• **RECORDS TO PROCESS**:

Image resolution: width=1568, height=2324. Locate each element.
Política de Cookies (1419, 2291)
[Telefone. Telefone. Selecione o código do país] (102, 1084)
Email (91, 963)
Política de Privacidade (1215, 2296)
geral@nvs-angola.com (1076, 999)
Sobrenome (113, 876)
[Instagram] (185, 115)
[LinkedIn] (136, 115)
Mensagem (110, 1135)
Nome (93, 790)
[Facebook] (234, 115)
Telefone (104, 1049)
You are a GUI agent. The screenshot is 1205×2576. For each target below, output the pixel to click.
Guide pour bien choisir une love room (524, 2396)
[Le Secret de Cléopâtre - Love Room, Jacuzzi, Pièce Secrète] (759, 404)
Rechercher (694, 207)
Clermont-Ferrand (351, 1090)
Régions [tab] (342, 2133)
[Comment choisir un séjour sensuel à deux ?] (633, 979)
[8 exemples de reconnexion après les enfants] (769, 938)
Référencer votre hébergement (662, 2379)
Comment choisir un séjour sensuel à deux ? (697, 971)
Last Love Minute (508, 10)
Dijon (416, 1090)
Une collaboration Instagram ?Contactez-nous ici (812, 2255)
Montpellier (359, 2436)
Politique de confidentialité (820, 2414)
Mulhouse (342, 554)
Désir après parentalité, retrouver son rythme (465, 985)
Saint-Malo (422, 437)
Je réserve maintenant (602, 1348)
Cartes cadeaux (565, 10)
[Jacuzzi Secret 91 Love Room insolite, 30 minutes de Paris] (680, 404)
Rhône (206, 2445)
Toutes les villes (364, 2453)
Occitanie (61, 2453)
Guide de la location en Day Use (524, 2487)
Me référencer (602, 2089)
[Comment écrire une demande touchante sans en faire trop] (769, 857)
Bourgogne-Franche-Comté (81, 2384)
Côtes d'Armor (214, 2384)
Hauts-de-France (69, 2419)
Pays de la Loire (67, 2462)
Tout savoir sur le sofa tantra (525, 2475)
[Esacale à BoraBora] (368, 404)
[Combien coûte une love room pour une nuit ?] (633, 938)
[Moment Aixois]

• **ABOUT THIS TASK**: Check each line of the entries above for the string "pour", and return those that contain it.

• **TASK RESPONSE**:
Guide pour bien choisir une love room (524, 2396)
[Combien coûte une love room pour une nuit ?] (633, 938)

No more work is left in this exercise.